Southwest? They did a salary survey and found that Southwest employees made, in some cases, half of what their counterparts at other airlines made. So, it's clearly not about bigger budgets. It's about talent. Talent matters. People deliver the brand.
Q: You've said "talent matters" frequently, which is also the Bernard Hodes Group tagline. What of Bernard Hodes Group? Are we talking about the cobbler's kids with holes in their shoes? I mean, like most public companies, you've been battered by the recession, had layoffs, have the pressure to perform. What matters to you right now?
A: Helping people love their job. Let's face it; you spend most of your life working. If you're not getting a positive experience from it, why are you bothering?
My dad had his own company and always told me, "You can never have enough talent in an organization." Those words stuck with me. I want our people to feel excited about what they're doing; that they're learning, growing and facing new challenges. It's just like Southwest. I know that if they're happy and educated, they'll take care of our customers, and if customers are cared for, that will take care of our business.

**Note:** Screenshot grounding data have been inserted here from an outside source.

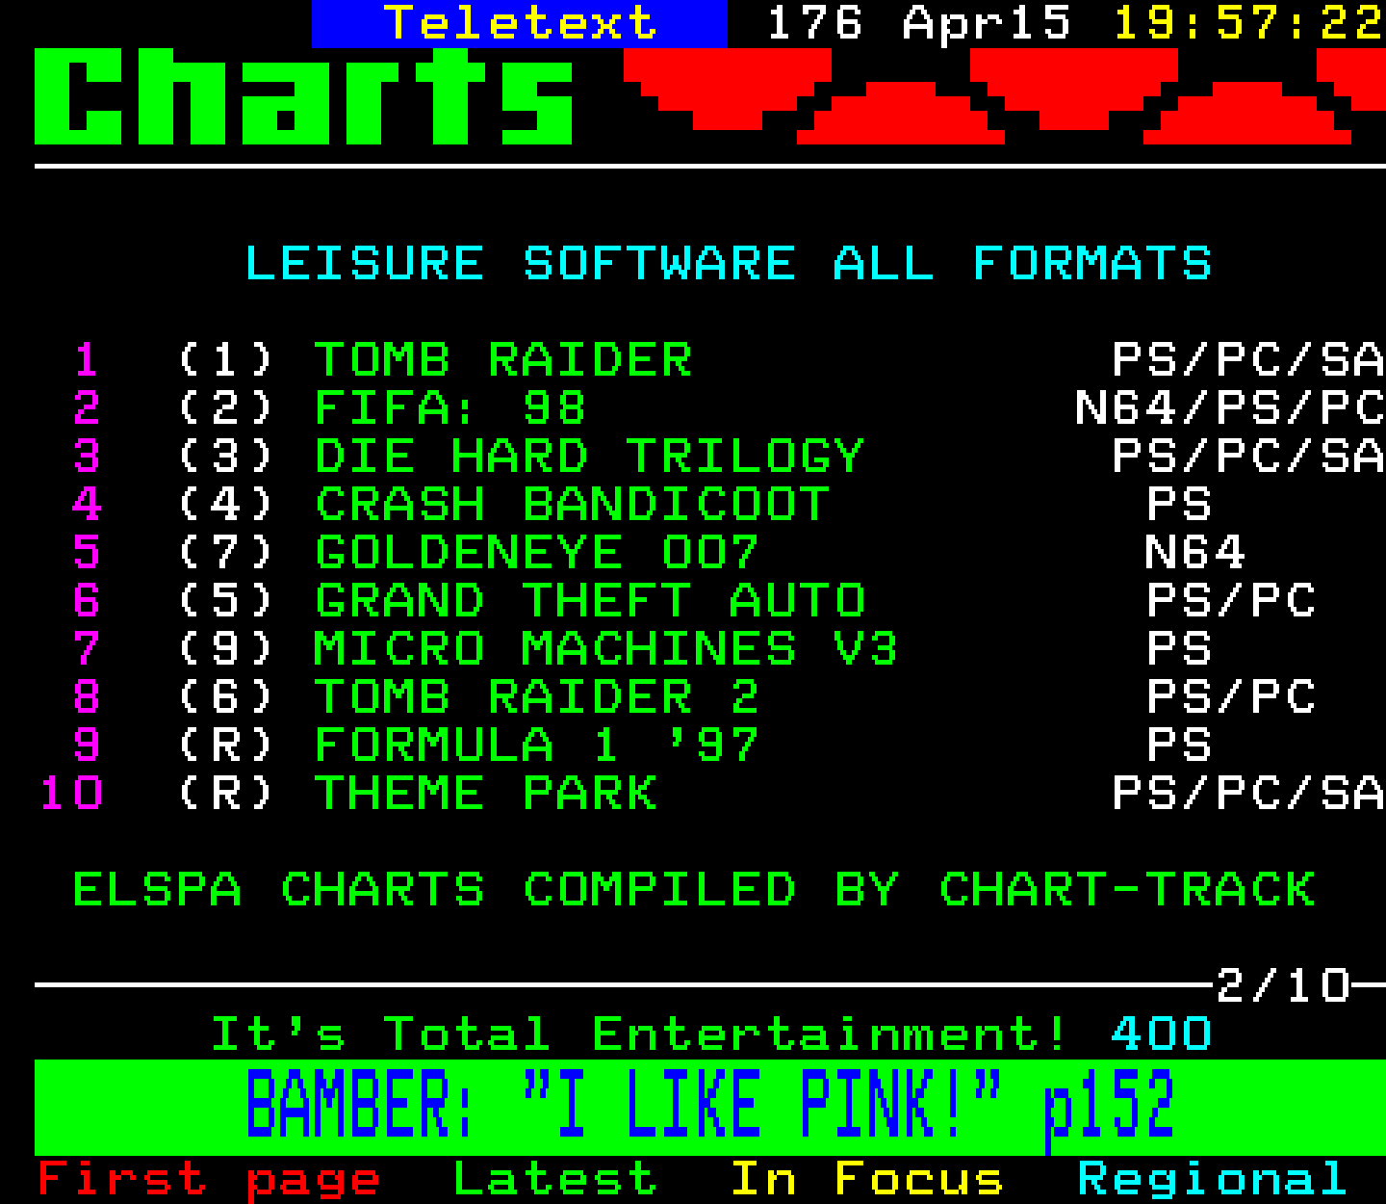Click the page number 176 in header
1386x1204 pixels.
814,23
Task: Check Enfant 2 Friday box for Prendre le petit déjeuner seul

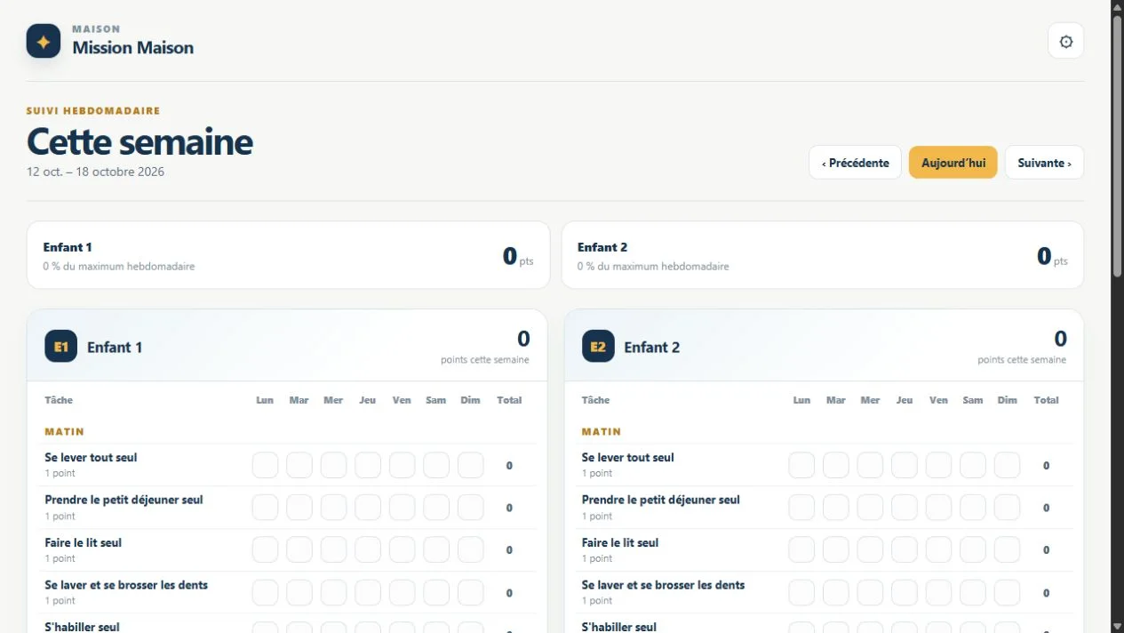Action: tap(938, 508)
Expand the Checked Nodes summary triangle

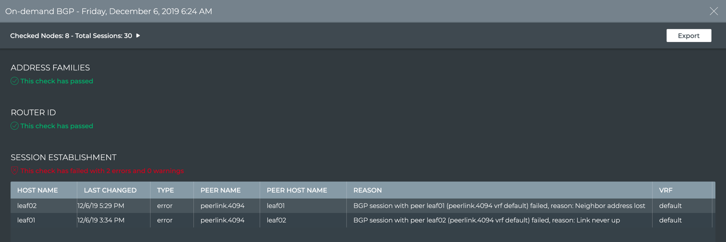coord(138,35)
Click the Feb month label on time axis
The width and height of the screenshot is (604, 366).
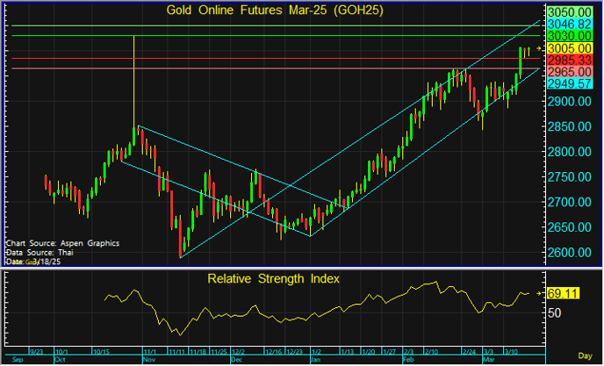(x=408, y=359)
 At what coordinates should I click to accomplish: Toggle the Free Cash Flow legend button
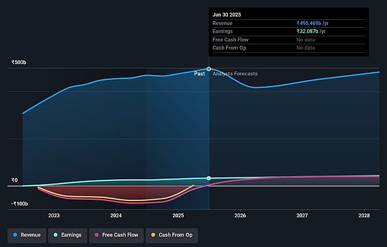(x=116, y=235)
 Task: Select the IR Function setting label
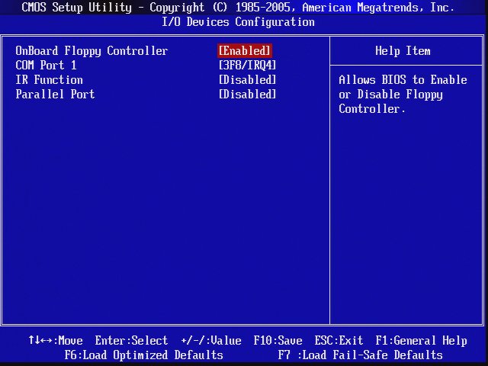coord(50,80)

Q: Can you give me an idea of what that means, specifically?
A: We've got a 360-degree process that's used with clients. You assess, strategize, implement and measure. We turned it on ourselves and looked at everything we were doing. During this assessment, we polled everyone in the company and interviewed people in every office in our network. We analyzed the feedback and the results were pretty clear. People want the opportunity to learn and to understand what's expected of them, and the chance to grow. But, they also wanted clarity on the company's vision and values.
We took these results to our creative leadership and key regional managers, and asked them to develop a core strategy to address each issue. They came back in spades. On the company side, we've developed a truly simple and clear mission statement, defined our values, and clarified our core competencies.
But the people piece is tremendous. We're now embarking on training programs, peer-to-peer workshops, client case study/role-playing--we're even redesigning our evaluation forms and changing how everyone is reviewed.
While our aim is continuous improvement, our goal is to have a happy workforce that's engaged. We're already on that path: IKEA, which recently joined us as a client, said we were truly happy people who enjoyed each other. I can't think of a better business outcome.
Q: How do you sell it to a board of directors who want to hear about cutting--not spending--and quarter-to-quarter results?
A: We're a people business. If we don't focus on this, then we don't have a future. It's that simple.
If our people are passionate about their work, they deliver better work to our clients. They create a mood that is simply contagious. It goes back to what I said at the beginning. Talent matters. Not technology. People solve problems. And people make the difference between a happy customer and one that wants to hang up.
Think of it as an addition to the rules of the market: the so-called "soft issues" we've talked about, in reality, are hard issues. They are bankable. Talent matters.
Alan Schwartz is CEO of Bernard Hodes Group. For more than 20 years, he has helped build Bernard Hodes Group into a worldwide presence, first as CFO and then COO. He joined the company from DDB, the legendary ad agency that created the popular "Think Small" and "Lemon" Volkswagen advertising in the Sixties. Schwartz started his career as an accountant with Price Waterhouse.